Interfering in Venezuela’s political crisis was bound to put the U.S. in a position where it would eventually face these demands to escalate or risk “humiliation.” The wise course of action now is to ignore those demands and back down from foolish public statements that the president should never have made. Better that Trump be a little bit “humiliated” for shooting his mouth off again than that the U.S. is stuck vindicating his arrogant bluster by assuming risks and costs that have nothing to do with American security.
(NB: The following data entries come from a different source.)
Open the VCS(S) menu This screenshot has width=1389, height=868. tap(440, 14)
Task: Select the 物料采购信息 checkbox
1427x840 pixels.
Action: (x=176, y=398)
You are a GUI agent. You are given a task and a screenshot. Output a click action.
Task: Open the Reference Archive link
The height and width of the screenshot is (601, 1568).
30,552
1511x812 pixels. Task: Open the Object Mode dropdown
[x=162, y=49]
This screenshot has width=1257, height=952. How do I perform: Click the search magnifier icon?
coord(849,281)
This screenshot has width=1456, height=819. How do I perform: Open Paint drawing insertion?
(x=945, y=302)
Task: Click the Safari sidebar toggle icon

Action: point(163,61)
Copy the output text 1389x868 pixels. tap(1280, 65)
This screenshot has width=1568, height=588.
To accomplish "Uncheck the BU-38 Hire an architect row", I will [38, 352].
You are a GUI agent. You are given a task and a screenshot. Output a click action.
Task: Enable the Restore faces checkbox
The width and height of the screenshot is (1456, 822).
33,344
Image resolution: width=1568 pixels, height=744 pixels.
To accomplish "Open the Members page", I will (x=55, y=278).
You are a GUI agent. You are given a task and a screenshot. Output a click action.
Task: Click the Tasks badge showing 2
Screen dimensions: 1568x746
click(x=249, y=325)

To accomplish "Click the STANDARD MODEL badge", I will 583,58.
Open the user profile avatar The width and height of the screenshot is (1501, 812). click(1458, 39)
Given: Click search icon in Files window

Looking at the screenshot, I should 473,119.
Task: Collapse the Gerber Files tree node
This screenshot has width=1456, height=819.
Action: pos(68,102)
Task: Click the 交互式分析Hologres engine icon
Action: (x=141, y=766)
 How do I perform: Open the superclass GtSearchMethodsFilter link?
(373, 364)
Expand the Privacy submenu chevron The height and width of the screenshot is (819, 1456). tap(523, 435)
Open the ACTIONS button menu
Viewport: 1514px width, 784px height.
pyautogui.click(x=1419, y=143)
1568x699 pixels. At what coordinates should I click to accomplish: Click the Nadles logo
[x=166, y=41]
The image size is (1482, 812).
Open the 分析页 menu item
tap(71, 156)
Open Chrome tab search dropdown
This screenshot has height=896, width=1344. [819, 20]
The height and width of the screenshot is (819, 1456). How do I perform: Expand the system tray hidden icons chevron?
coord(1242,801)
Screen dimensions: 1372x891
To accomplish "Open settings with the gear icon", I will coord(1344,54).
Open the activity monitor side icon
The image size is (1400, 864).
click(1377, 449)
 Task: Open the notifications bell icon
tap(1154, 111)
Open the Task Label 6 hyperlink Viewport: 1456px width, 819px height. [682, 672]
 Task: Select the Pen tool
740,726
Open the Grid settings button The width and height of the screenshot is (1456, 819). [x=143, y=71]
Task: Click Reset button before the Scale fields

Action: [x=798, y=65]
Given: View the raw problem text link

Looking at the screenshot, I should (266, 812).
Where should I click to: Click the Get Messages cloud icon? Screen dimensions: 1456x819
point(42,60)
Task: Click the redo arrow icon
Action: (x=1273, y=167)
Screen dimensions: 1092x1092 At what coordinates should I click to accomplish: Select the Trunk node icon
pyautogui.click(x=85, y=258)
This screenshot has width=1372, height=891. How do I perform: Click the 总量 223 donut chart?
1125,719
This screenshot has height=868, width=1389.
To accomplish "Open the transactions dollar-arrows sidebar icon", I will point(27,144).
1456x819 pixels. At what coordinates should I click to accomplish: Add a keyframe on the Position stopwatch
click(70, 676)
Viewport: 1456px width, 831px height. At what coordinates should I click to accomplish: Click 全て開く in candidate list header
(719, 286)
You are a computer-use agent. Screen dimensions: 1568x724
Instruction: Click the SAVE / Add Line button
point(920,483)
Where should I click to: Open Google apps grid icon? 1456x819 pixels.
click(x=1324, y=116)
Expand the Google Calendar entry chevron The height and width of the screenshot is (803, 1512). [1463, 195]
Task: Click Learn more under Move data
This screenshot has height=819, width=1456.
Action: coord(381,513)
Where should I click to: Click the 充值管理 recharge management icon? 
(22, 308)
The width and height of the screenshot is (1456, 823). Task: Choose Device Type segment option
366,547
Trump doesn’t need a strategy “to get Russia and Mr. Maduro out of power in Caracas.” He needs to give up on the misguided quest for regime change and instead support regional diplomatic efforts to mediate between the rival camps. The longer that the standoff continues, the worse it will be for the population. It doesn’t appear that Maduro is going anywhere soon:
His staying power has led diplomats, foreign leaders and some Washington officials to reassess their timelines and consider that, barring military action, Maduro may be able to follow in the footsteps of other authoritarian leaders who have held onto power despite crushing sanctions.
“Maduro has definitely shown he is more resilient than what people thought. That’s a fact,” said one diplomat from Latin America, who was unauthorized to speak publicly about the regional strategy. “If you think about what the administration said about ‘this is the end, this is the end,’ and yet Maduro is still there.”
The Trump administration’s pursuit of regime change in Venezuela was a mistake, but there is still a chance to reverse course and stop adding to the country’s misery. At the very least, it should avoid further escalation for the sake of bogus “credibility.”